Os arguidos até podem dizer a verdade!

Saragoça da Mata
Ionline, 2013-07-26
Na prática quotidiana, há nas investigações uma presunção de culpa dos arguidos.Digam a Constituição e a lei o que disserem
Muito se tem falado da necessidade de aproveitar nos julgamentos criminais as declarações dos arguidos prestadas nas fases anteriores dos processos. O argumento é o de sempre: muitas vezes o arguido confessa no início do processo e depois muda de versão. Logo, por pressão das magistraturas, a lei veio acabar com essa "pouca-vergonha".
Mas a questão, para ser séria, tem uma segunda parte: qual o valor dessas mesmas declarações quando, do início ao fim do processo, o arguido sempre manteve a mesma versão dos factos e se declarou inocente?
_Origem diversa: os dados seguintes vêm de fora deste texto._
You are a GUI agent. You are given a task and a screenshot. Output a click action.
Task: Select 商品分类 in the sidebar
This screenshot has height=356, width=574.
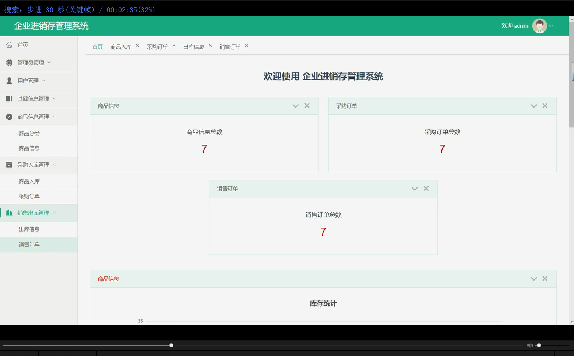(x=29, y=133)
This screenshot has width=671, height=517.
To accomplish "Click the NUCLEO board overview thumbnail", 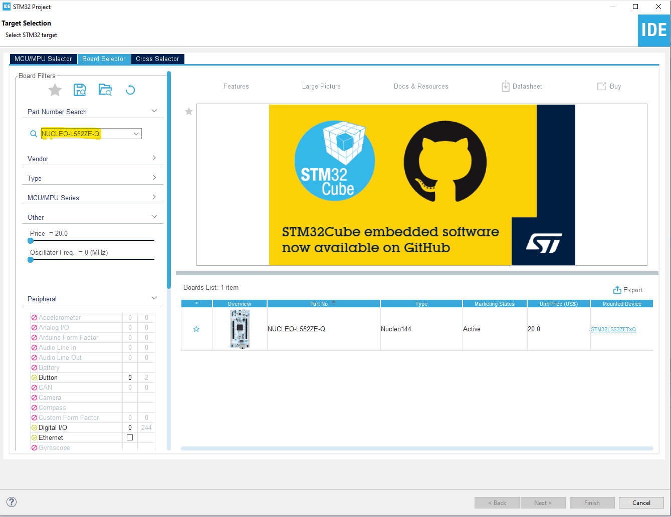I will click(240, 329).
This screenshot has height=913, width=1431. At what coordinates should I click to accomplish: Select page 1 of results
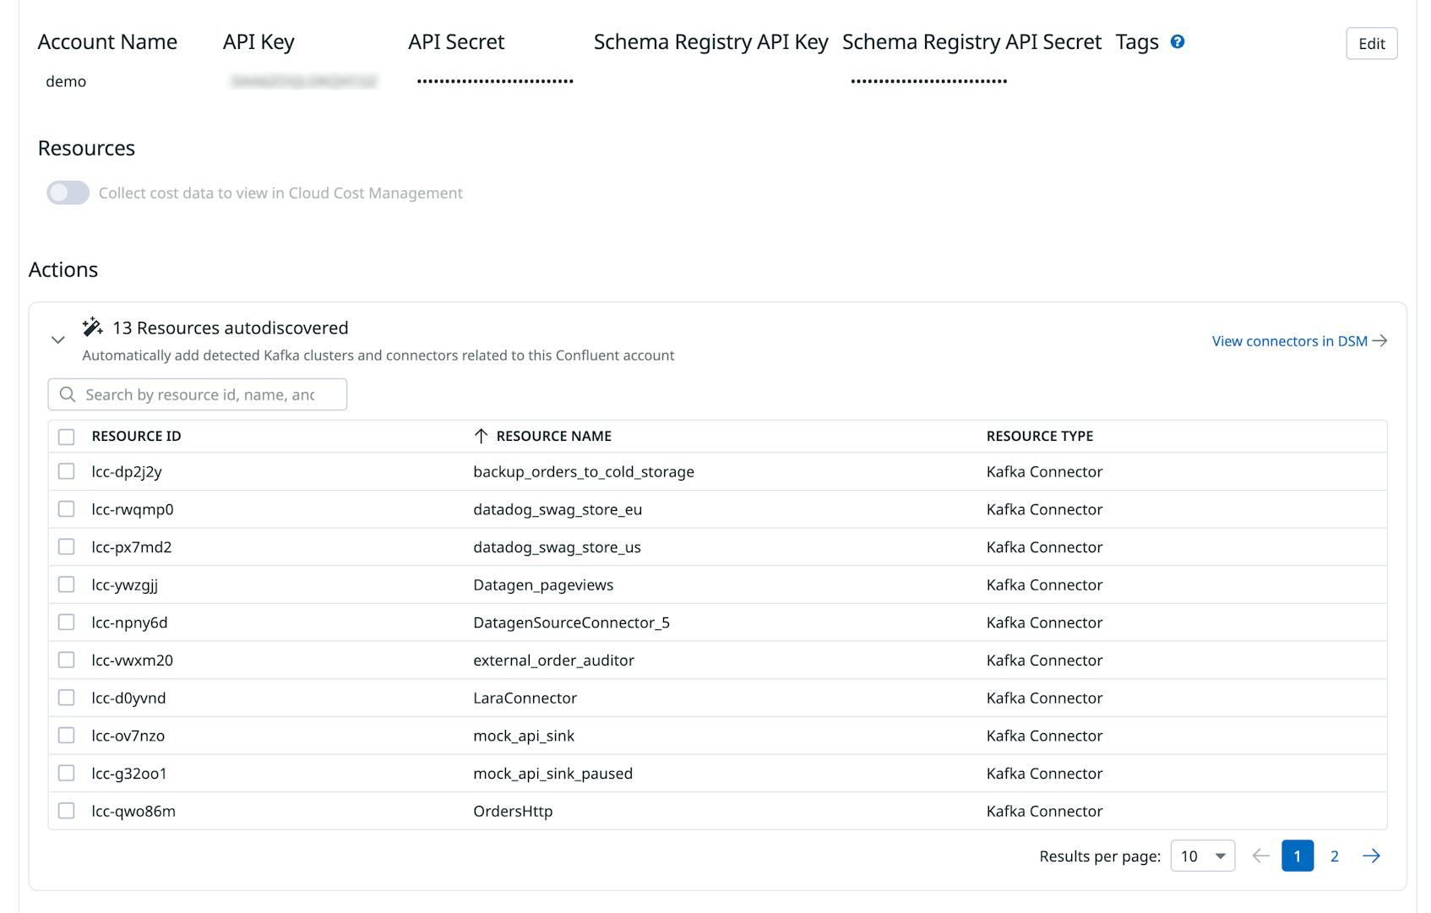[x=1298, y=856]
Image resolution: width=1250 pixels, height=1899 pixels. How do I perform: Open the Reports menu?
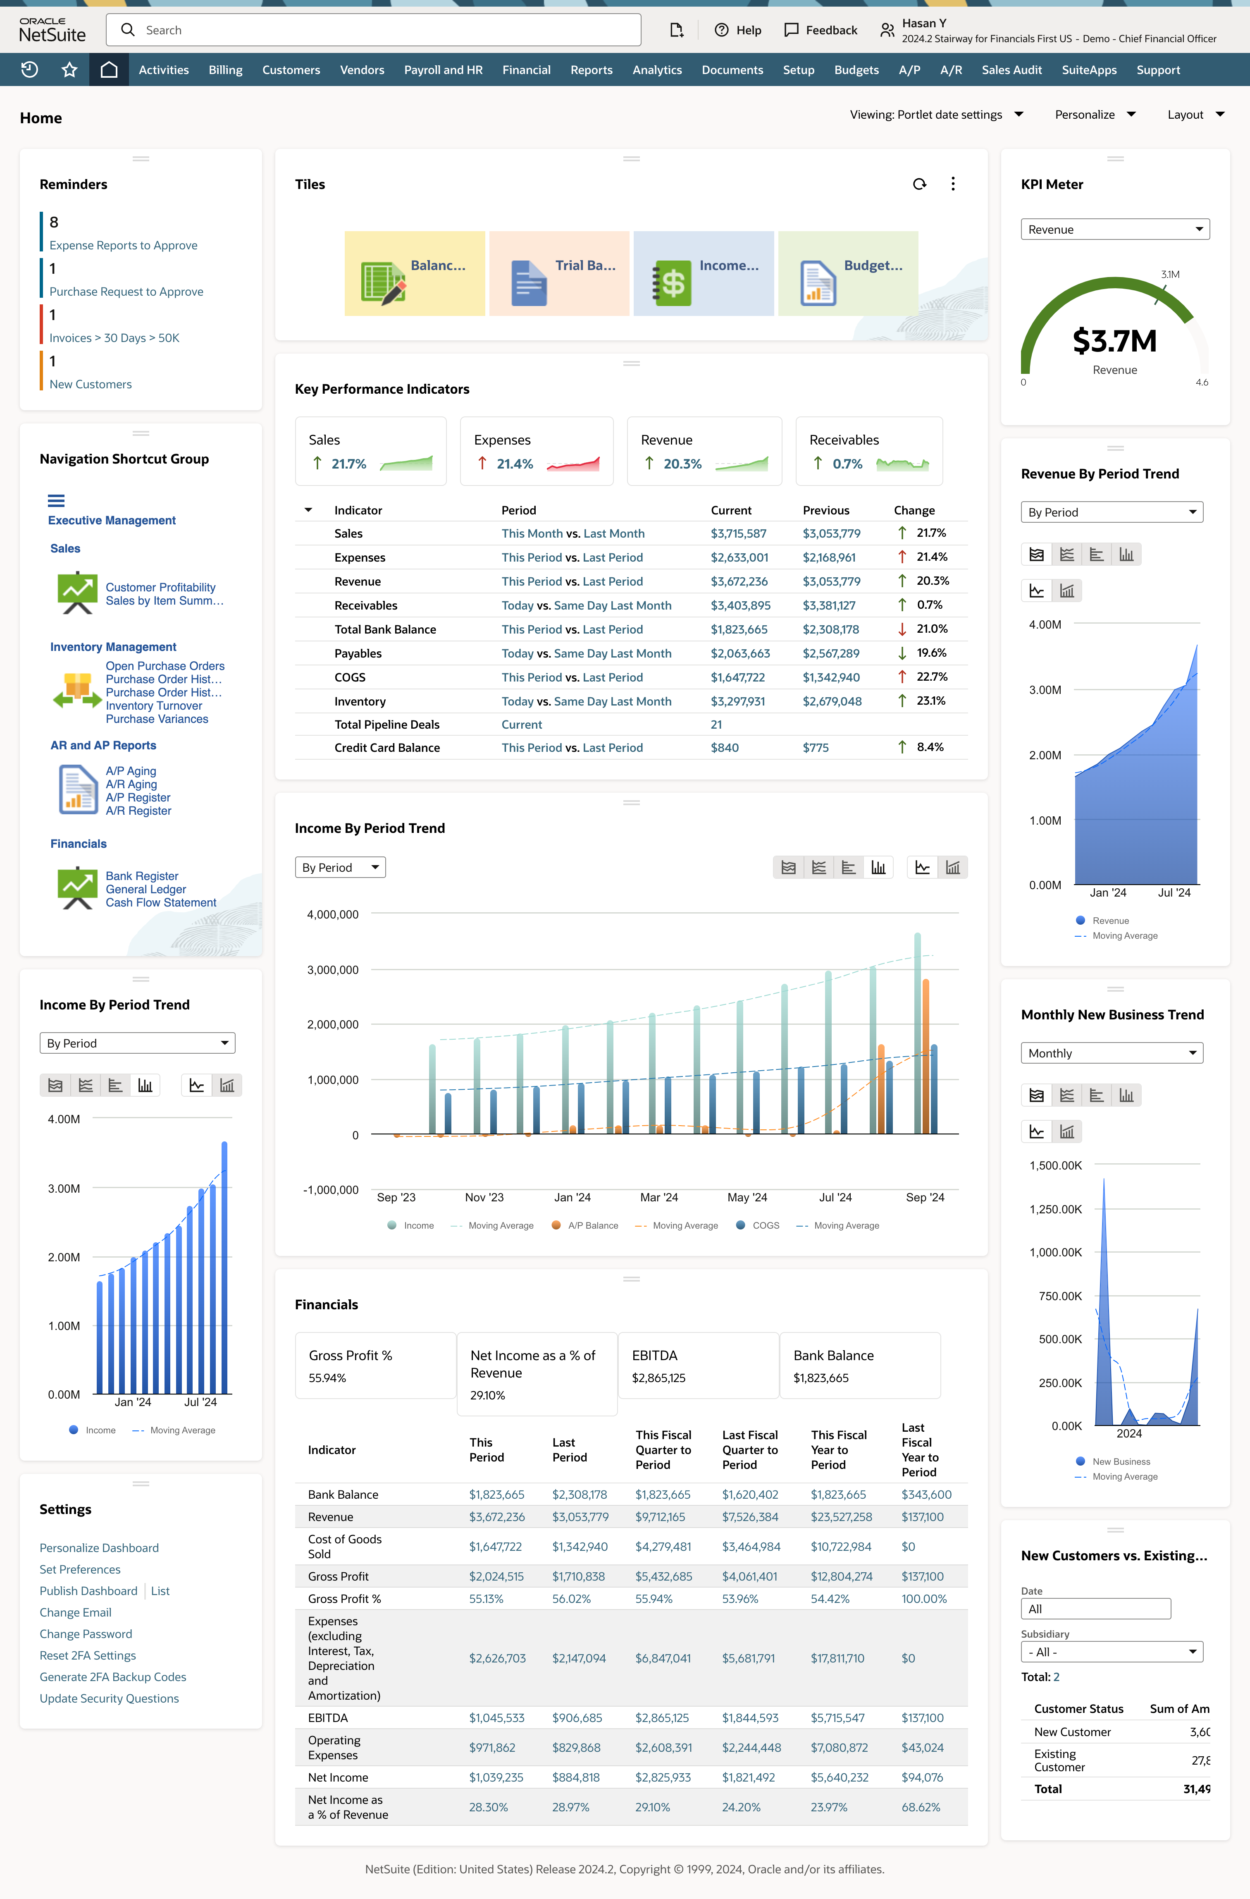coord(591,69)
E, na prática, qual a relevância efectiva desta polémica se a realidade lusa é o que é?
É que na esmagadora maioria dos casos em que um arguido presta declarações, o Ministério Público irreleva totalmente a sua versão. Mesmo quando são claramente verídicos os factos relatados, o investigador entende-os sempre como mentirosos, apenas fruto da vontade do arguido de se eximir à "óbvia" responsabilidade criminal. É uma presunção fáctica de culpa.
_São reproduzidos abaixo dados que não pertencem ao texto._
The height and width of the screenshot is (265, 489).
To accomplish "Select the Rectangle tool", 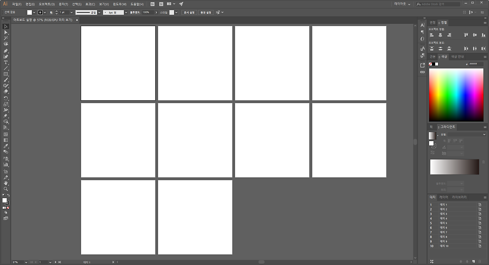I will (6, 74).
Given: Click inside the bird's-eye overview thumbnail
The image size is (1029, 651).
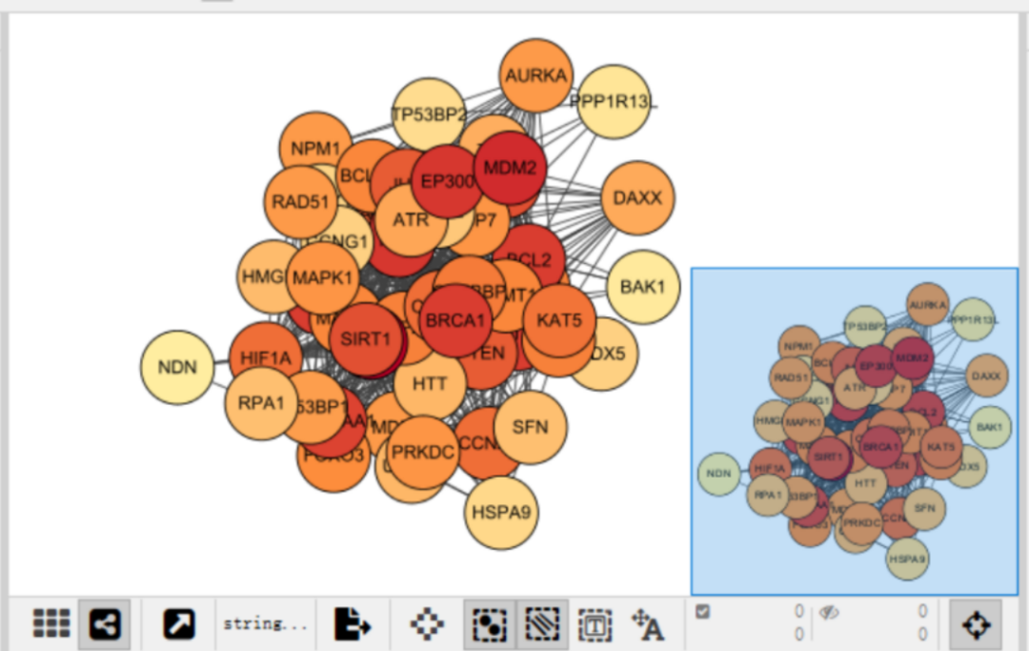Looking at the screenshot, I should tap(855, 431).
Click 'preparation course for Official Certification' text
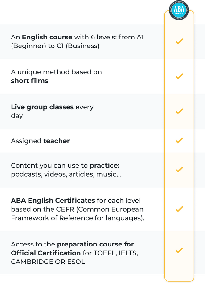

Conta-se até a história do caso em que apenas em julgamento se detectou haver um erro de identidade quanto ao arguido: o acusado não era o que o Ministério Público queria perseguir.
Perguntar-se-á o leitor: como? É simples. O denunciado chamava-se Zé dos Anzóis. Encontrado pelo investigador um Zé dos Anzóis, constituiu-se o desgraçado arguido e tomaram-se-lhe declarações. Debalde o suposto meliante afirmava desconhecer os factos. Ninguém lhe deu ouvidos. O pobre Zé, homem entrado nos sessentas, bem tentava alertar para o facto de na denúncia se falar de um Zé com metade dessa idade. Para o investigador nada disso fazia sentido: o malandro tentava apenas alijar responsabilidades.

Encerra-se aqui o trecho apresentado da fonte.